Ездил в Москву. Работал с редактором. С удивлением узнал, что великий смельчак и правдолюбец Б — и — просто мерзавец. Нет, не просто, а коварный и ничтожный. В последнем я не убежден. Он спивается, хотя при диабете и дважды взрезанной поджелудочной железе водка — яд. Это заставляет меня думать, что оп человек несчастный, мучащийся; не имея силы выйти из игры — при его бездарности это был бы конец, он губит себя водкой. Но, возможно, я его идеализирую.
Я отчетливо ощущаю работу моего подсознания. В долгих и мучительных, а порой щемяще счастливых снах является Лена в крайне преображенных образах. То она почти девчонка, то голливудская звезда, то сливается с мамой, то с Аллой. Порой я ее не узнаю и, лишь просыпаясь, в последний миг перед наступлением яви понимаю, что видел Лену, а не девочку, не звезду, не маму и не Аллу. Лена в моих снах всегда милая, привлекательная и веселая.

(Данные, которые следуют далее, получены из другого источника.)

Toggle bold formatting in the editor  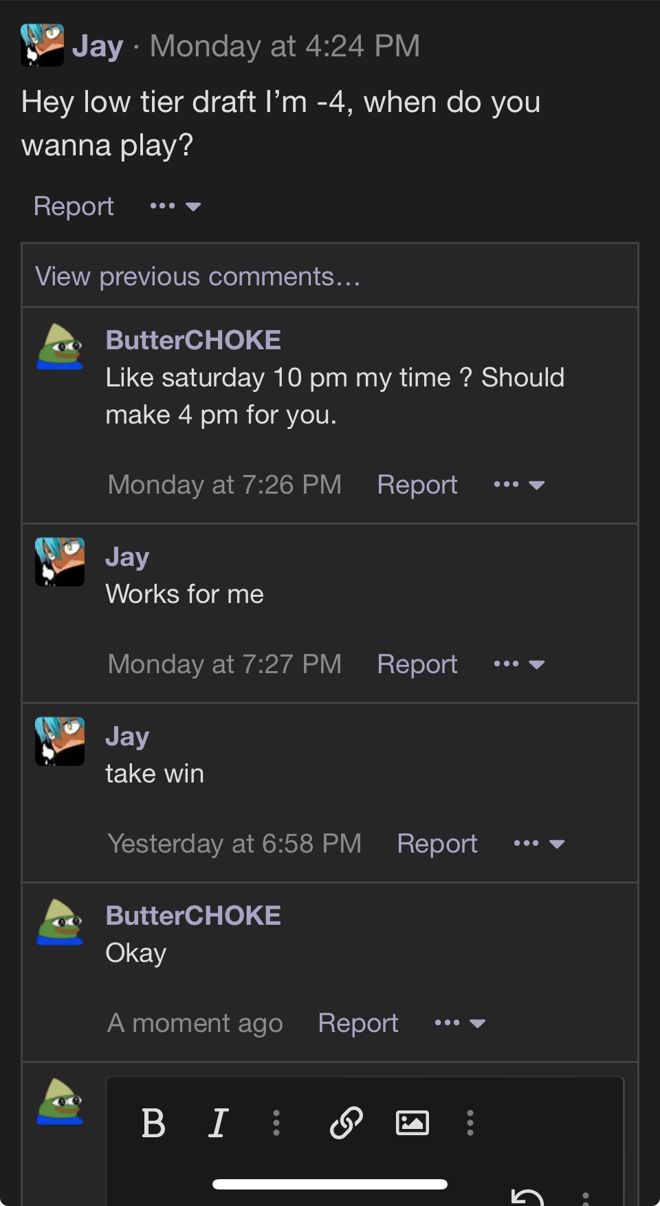(153, 1123)
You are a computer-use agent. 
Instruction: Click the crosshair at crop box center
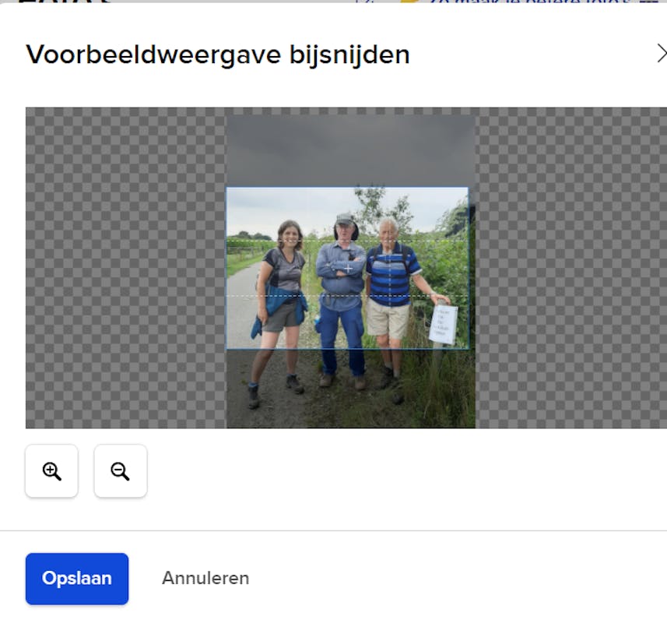click(x=348, y=268)
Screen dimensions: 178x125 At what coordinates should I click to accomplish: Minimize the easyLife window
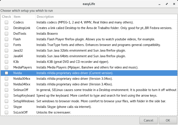tap(160, 4)
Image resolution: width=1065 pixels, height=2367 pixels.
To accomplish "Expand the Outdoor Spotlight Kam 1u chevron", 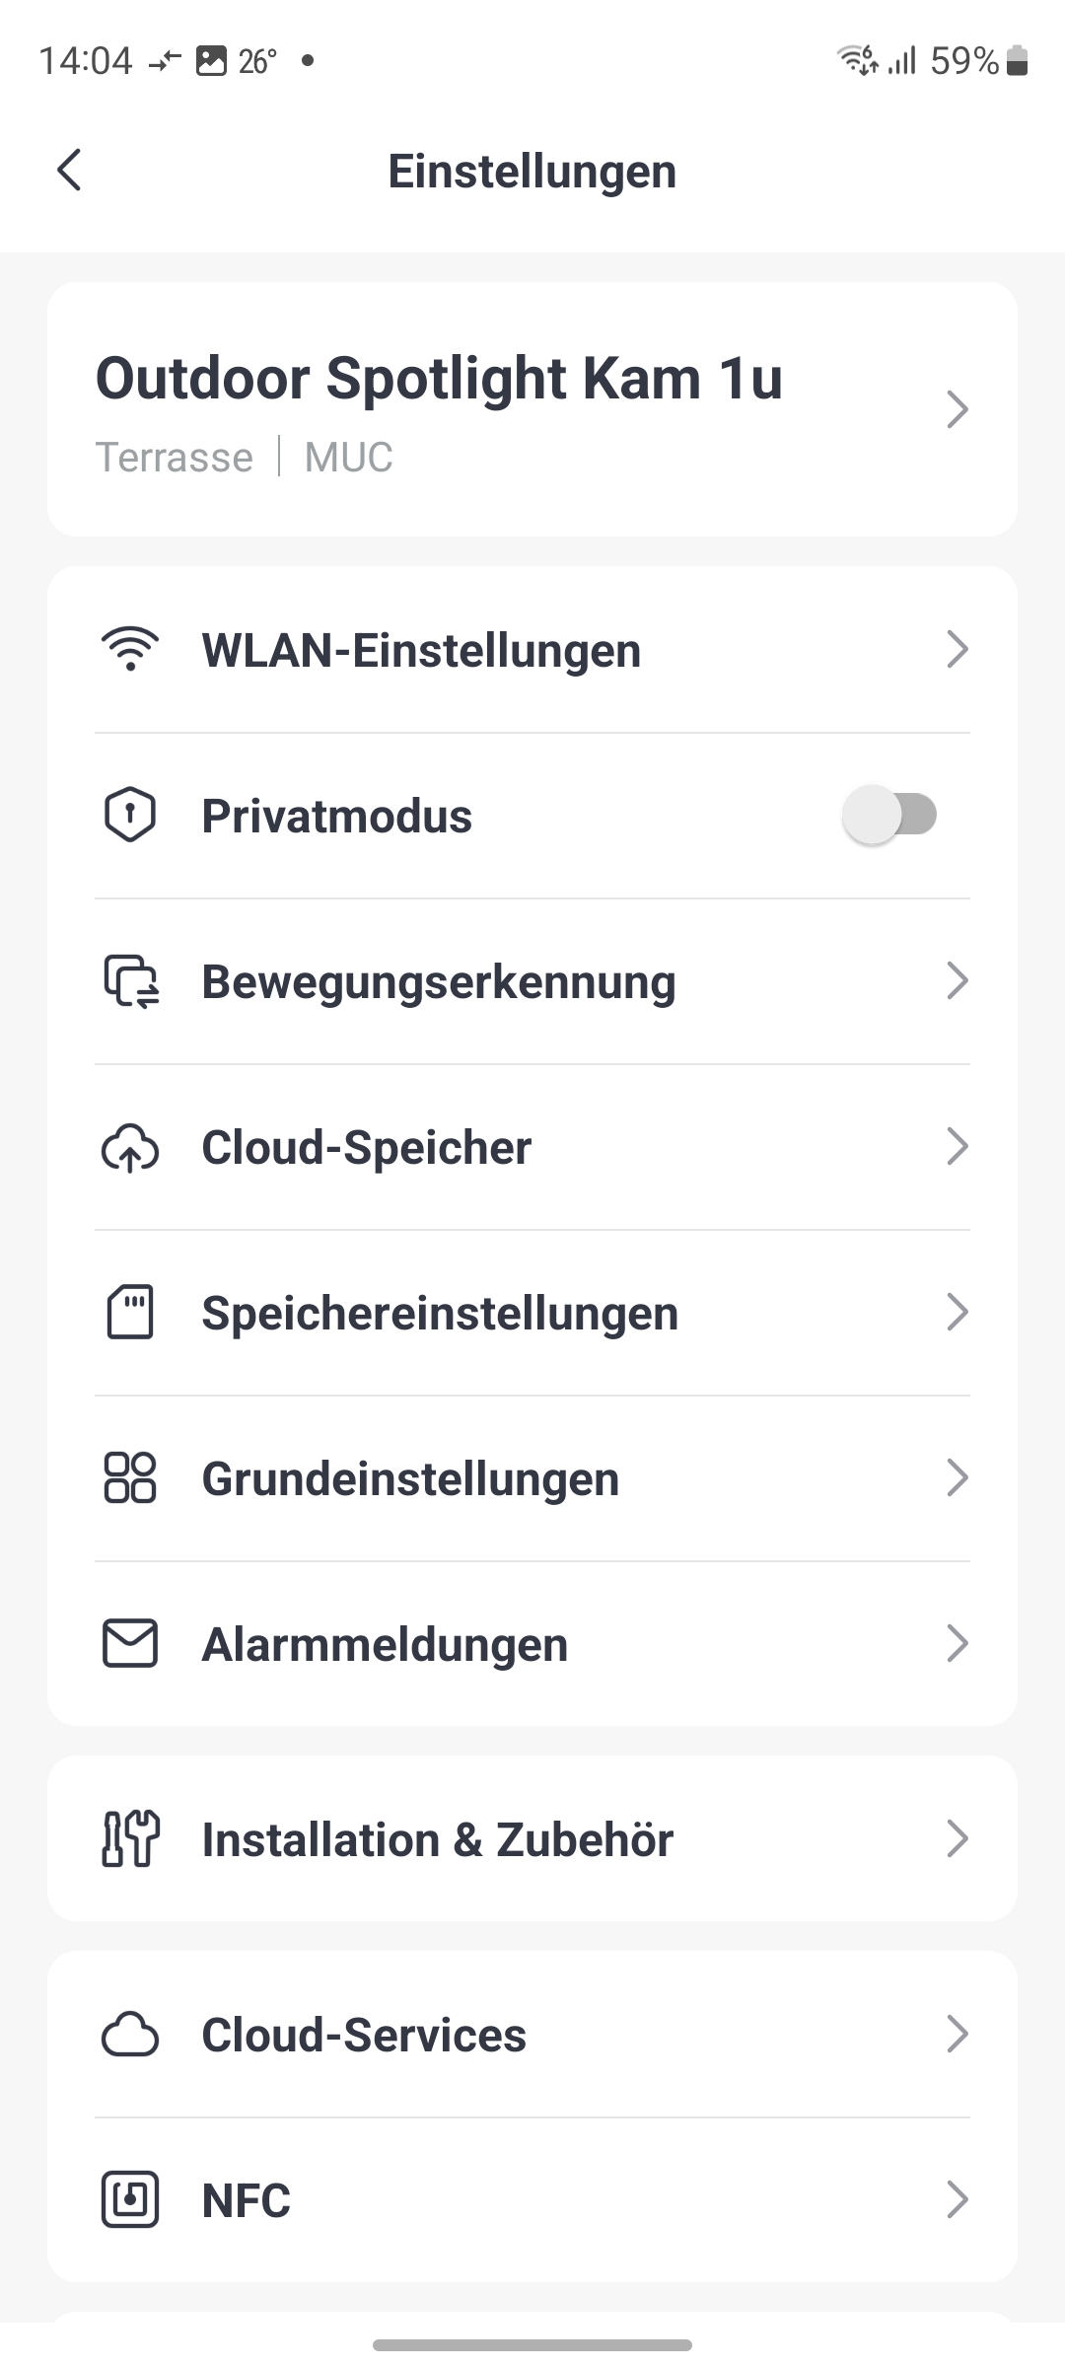I will pyautogui.click(x=957, y=409).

Опять задумался о вчерашней поездке в журнал. Как погрустнела бедная Инна, какая она жалкая, растерянная. Я понял по ней, насколько серьезен террор, развернутый против литературы. Наша власть на редкость однообразна и традиционна: во всех бедах и уродствах русской жизни всегда обвиняют литературу. Можно подумать, что не жизнь порождает литературу, а литература — жизнь. И стоит что-нибудь запретить в литературе, как механически этот недостаток изгоняется из нашего обихода. Это не от Сталина и даже не от Николая I, — от сотворения Руси стали путать слово с делом.
Читал Тарле о Крымской войне. Чтение мучительное, да иным и не бывает соприкосновение с русской историей. Страшно воевала Россия — человечьим мясом; грудью против снарядов, грудью против танков (уже в наше время). Нераспорядительность, повальное воровство, равнодушие (при жалком энтузиазме и самоотверженности единиц), нерешительность и бездарность, прощающая себе все ошибки и преступления, — это Крымская война, это все другие русские войны.
Малоталантливо воевали и «союзники» — особенно англичане, их лорд Реглан был едва ли не ничтожней наших Меншикова и Горчакова. И у Арно, и у Канробера, и даже у Пелисье — ошибка за ошибкой, промах за промахом. Но все они думали о солдате и старались беречь его. Вот чего и в помине не было у нас, где «солдат спал на спине, а животом прикрывался», где «с каждого сухаря брали от министра до кашевара».
Нахимов был маньяк. В его одержимости Севастополем — что‑то нездоровое, почти безумное. Для него не существовало ни мироздания ни культуры, ни Пушкина, ни Леонардо, ни женщин — один Севастополь.